Stored entries
- - - - -
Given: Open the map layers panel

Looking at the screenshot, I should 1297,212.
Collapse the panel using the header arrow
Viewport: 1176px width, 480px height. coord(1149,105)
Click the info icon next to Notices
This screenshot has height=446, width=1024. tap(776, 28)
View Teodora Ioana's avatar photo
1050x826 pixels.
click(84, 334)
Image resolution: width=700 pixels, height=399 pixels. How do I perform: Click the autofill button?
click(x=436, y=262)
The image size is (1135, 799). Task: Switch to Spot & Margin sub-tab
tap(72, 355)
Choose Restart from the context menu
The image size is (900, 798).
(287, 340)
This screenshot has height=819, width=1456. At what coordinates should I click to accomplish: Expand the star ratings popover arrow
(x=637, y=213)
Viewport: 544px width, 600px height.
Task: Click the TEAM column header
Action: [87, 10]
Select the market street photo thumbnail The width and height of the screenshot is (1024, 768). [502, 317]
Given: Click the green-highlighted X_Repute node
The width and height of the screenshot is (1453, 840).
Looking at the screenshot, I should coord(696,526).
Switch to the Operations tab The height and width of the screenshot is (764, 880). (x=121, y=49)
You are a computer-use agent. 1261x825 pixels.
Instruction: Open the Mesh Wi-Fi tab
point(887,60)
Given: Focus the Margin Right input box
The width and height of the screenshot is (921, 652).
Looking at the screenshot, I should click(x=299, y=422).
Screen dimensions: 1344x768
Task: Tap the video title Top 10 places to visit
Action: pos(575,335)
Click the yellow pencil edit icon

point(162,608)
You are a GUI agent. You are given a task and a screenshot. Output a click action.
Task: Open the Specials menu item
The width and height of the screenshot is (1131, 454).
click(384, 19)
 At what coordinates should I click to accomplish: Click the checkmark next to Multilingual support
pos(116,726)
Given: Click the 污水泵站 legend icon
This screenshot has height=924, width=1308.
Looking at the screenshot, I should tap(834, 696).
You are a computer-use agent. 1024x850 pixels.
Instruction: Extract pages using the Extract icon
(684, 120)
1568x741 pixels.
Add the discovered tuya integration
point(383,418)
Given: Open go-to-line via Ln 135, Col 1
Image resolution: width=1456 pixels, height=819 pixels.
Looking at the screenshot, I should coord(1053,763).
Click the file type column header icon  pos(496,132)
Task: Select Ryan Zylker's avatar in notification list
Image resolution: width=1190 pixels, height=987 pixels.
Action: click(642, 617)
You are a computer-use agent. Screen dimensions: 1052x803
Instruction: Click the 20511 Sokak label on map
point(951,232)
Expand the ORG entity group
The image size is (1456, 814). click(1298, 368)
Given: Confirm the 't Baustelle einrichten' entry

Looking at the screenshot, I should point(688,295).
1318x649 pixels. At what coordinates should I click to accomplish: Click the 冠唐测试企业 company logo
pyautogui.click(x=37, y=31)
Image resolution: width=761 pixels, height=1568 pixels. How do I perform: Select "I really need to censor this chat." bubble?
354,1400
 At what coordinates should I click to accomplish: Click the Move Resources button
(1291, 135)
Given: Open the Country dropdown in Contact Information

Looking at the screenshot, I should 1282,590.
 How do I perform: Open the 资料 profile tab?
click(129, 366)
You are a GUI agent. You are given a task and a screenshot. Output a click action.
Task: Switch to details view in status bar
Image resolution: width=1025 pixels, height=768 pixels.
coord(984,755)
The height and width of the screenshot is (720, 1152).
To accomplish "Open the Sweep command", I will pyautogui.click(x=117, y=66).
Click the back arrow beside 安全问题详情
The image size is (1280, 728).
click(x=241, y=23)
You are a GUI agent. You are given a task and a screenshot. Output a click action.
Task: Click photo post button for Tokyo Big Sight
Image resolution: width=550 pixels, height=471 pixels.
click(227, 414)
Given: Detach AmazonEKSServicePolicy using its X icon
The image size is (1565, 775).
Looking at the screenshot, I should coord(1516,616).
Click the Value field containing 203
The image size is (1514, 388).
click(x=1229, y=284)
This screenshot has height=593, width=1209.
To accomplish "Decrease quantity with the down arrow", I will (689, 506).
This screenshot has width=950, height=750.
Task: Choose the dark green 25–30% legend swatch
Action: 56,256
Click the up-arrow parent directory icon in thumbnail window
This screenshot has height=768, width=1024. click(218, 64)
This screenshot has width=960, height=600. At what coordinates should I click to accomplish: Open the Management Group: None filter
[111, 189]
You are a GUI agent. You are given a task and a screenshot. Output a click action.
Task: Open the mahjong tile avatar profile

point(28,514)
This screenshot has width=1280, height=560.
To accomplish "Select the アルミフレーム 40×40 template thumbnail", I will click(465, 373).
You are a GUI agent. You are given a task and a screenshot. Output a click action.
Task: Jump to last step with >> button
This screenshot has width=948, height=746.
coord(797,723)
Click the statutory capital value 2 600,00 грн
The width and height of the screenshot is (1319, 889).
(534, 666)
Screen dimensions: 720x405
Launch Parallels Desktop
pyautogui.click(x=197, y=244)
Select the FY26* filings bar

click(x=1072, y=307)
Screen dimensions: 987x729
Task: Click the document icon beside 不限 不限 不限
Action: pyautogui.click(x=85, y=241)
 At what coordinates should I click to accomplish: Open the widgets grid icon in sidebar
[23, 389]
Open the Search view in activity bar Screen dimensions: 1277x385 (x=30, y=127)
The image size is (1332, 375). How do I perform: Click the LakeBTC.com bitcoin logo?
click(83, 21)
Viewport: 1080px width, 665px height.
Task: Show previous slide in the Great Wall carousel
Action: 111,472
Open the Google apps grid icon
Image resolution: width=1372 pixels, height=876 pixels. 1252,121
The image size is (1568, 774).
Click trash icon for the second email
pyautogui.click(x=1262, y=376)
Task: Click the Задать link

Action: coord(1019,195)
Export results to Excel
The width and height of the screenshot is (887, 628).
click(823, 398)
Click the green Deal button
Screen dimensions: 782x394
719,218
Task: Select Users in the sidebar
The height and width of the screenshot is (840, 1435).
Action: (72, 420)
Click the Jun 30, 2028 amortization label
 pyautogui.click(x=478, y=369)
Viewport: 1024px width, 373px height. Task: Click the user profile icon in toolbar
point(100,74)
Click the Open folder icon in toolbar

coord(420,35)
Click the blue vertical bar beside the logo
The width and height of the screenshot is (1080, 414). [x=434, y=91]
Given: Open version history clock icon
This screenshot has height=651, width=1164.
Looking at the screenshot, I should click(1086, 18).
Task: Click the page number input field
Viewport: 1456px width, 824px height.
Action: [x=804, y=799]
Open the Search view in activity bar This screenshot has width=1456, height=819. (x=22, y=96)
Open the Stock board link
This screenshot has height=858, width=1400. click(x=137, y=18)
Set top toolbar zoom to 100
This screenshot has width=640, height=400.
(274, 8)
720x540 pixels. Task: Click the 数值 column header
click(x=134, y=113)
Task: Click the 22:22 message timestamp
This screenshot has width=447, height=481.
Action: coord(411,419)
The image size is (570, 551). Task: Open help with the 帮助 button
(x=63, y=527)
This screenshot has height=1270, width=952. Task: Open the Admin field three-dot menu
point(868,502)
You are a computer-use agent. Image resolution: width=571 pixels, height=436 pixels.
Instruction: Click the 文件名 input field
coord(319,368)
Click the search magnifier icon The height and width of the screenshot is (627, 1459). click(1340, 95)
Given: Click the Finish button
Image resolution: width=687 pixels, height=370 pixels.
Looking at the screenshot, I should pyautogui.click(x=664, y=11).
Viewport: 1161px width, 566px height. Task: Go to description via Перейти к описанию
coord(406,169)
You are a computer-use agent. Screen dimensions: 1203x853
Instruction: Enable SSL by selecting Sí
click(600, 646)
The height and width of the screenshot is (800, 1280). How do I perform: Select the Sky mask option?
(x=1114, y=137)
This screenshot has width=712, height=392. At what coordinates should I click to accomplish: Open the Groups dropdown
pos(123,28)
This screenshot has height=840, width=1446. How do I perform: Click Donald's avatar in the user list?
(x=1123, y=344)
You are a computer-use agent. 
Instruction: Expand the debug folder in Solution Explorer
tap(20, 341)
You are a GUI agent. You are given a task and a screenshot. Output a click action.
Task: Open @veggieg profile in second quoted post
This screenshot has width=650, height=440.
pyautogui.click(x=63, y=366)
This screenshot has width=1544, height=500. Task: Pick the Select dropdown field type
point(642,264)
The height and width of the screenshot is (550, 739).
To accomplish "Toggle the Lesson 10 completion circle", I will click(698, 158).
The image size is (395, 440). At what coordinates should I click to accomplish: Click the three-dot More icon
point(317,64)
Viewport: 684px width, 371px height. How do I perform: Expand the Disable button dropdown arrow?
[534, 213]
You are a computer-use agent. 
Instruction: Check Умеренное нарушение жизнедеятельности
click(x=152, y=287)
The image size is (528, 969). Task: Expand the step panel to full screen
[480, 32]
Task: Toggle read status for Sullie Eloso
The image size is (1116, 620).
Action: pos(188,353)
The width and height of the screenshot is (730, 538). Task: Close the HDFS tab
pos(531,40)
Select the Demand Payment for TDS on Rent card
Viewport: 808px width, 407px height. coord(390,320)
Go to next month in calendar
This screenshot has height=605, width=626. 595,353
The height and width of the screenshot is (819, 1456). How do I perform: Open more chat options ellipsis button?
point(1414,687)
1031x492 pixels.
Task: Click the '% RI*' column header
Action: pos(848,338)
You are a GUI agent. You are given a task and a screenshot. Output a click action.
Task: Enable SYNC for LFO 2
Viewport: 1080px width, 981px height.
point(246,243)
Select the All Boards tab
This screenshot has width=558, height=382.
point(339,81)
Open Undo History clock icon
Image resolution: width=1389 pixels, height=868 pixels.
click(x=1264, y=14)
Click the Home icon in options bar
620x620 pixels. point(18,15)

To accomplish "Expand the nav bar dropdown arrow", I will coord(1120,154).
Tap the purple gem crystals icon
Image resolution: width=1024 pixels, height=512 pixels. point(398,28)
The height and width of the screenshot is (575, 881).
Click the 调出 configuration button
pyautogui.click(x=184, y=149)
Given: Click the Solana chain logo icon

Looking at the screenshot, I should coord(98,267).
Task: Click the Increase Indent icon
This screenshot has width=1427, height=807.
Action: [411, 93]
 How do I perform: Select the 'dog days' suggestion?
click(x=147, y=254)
- - - - -
» Exercise:
Could you arrange the lines starting with the one that contains "This screenshot has width=712, height=392." and going on through the one that contains "tap(20, 341)" as a Markdown table with the columns No. and Line, leaving out any blank lines?

» Task output:
| No. | Line |
|---|---|
| 1 | This screenshot has width=712, height=392. At what coordinates should I click to accomplish: Open the Groups dropdown |
| 2 | pos(123,28) |
| 3 | This screenshot has height=840, width=1446. How do I perform: Click Donald's avatar in the user list? |
| 4 | (x=1123, y=344) |
| 5 | You are a computer-use agent.  |
| 6 | Instruction: Expand the debug folder in Solution Explorer |
| 7 | tap(20, 341) |